» **Saved data entries**

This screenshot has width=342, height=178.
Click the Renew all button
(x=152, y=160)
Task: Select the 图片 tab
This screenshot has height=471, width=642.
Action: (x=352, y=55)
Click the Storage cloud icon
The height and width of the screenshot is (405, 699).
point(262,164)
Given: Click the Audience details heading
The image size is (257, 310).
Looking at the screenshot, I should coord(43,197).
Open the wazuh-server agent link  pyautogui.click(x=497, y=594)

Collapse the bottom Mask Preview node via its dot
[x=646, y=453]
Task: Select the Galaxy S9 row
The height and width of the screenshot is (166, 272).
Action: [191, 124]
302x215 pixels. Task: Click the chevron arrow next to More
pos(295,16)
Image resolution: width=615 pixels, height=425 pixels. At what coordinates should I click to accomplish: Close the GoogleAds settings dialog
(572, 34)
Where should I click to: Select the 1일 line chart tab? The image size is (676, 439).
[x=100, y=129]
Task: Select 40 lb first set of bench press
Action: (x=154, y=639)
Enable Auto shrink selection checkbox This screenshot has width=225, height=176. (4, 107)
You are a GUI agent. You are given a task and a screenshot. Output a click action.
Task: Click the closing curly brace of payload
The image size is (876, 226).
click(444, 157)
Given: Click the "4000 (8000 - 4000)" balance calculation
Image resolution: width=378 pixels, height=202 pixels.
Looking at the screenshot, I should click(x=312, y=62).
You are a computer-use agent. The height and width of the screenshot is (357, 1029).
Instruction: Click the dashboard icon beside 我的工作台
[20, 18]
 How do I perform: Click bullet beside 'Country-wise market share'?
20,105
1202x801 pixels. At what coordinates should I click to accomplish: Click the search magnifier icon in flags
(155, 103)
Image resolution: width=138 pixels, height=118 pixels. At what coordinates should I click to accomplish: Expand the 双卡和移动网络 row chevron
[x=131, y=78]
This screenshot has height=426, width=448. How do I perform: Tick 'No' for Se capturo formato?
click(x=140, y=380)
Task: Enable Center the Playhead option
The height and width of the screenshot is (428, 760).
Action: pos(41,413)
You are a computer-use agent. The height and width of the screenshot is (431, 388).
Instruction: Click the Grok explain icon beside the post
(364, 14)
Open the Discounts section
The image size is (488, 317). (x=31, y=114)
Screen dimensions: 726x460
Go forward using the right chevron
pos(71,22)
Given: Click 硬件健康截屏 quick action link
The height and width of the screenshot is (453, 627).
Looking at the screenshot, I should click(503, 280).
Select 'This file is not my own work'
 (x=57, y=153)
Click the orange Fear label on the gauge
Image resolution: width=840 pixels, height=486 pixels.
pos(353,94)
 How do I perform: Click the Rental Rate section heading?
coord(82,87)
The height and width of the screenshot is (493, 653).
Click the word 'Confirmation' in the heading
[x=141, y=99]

» **Exercise description**
Repeat precisely the lines of the data starting at the one containing "The height and width of the screenshot is (493, 653).", last line included.

» **Your solution**
The height and width of the screenshot is (493, 653).
Click the word 'Confirmation' in the heading
[x=141, y=99]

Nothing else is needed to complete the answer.